Local Ice ’19

A local ice season can randomly pound its way into your life. Bringing snow, cold temps, and social media reports, winter becomes impossible to ignore or resist.
Trouble is, a trip to the grocery store can be full of stress, more so trying to climb seldom formed routes in the Northwest. For those that don’t know: our local ice is a scrappy and well-earned affair that requires great patience and grit to handle less than perfect adventures. We don’t make many magazine covers in our shrubs and moss. When cold conditions happen here though, it can be a treat to explore in the back yard! Heck, I happen to prefer “difficult” ice just to keep it from being boring. More beta after photos. (Some photos by Jenn, Doug)

2-23 update: Jenn and I did a most amazing 4 pitch route at Squamish. The West Coast Ice group on facebook gave up the goods on a route called 2 Minutes For Hooking, and it proved to be a fantastic “Deep Forest” ice climb! I can’t say enough about how fun, scary, and exhilarating this route is. Too bad it didn’t photograph well.

Also THANKS to Dave with Sterling Ropes for loaning me the great Photon ropes to demo!!

 

1-13-2019 Blast Rock Wall wi3 m3 1 mile past icicle creek road closure
1-26-19 Icy BC area tr 3p to m7. Tope rope heaven
2-3-19 Rap Wall 2p to wi4r . fun, spicy first trip here, WARNING: Central Cascades Buried in snow currently
2-17 Shannon Left, center area 1 p w3 , scary climbing next to live waterfall!
2-18 Oleson Creek ice route 4p, W3+ (attempt at AST, went too far up canyon)
2-20 Loose Lady 3p W5 Fun, steep with great access.
2-21 3 Ring Circus 3p w5. We didn’t have chains so we road walked an extra 3k up to a spicy approach. Route was chandeliered and wet on p1. from top, we walked off climbers left to road. Tough day.

2-23  2 Minutes for Hooking 4p, w4+ w Jenn. One of my all time favorite ice climbs, just my kind of route. Thin, exciting, and tricky to the finish. The beta on face book is spot on:

Graham Rowbotham to West Coast Ice

Perry Beck and Graham Rowbotham climbed a route on the left side of New Delhi wall at Slhanay East, Squamish on Feb 20. I assume this is Two Minutes For Hooking?

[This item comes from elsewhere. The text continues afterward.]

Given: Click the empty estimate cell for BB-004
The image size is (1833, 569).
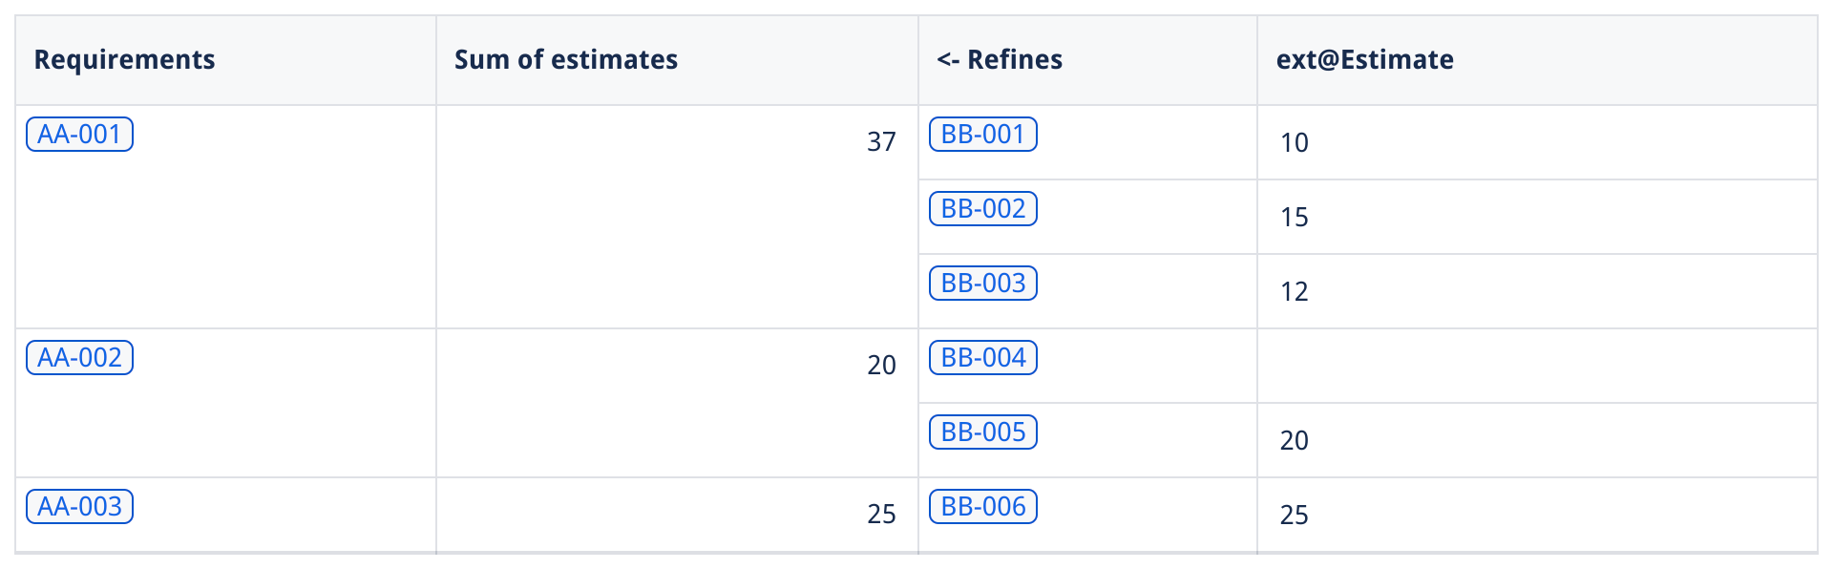Looking at the screenshot, I should (x=1535, y=366).
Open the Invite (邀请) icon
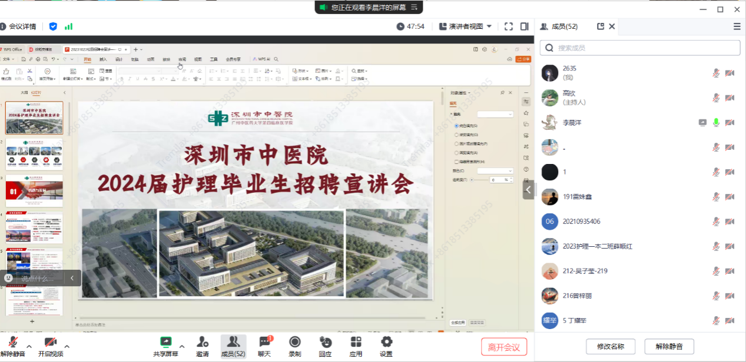Screen dimensions: 746x362 [x=203, y=346]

Approach – As for New Delhi crag: park ~2.5 km along Mamquam FSR, start up Big Drop Valley trail then after a few minutes take R branch (cairns) and follow up and right to base ~40 mins.

Pitch 1: ~WI3+ R (thin ice, protection was stubby, spectre and medium nut).
Pitch 2: WI4 (generally fatter ice, except thinner near top)
Pitch 3: ~WI4- (some cool mushroom hooking up ramp, then ice blob traverse up to cave belay)
Pitch 4: WI4+ (steeper column up to trees)

P3 and P4 could be combined with a few more screws!

Two raps down from trees (70m ropes)

Excellent, varied route. Totally dry. Judging by the rap tat, it has had at least one prior ascent this year. Enjoy 🙂

westcoastice.com   archive

3-3 Pillar 1 w5 2 laps. Left of Zenith,  rated a “4” in the book!

3-2 Eating Razorblades 3p W5+ w/lane, zac in easier shape than last year, still burly

3-3 Pillar 1 w5 2 laps burly route left of Zenith, rated a “4” in the book!

3-9 lower Emerald+ Zenith w5+ 3p w/jenn lane. got scooped, yet finished off this route proper with my besties!

3-10 Agent O and More Banks Ice 3p to w5+ Holy crap what an amazing ice season!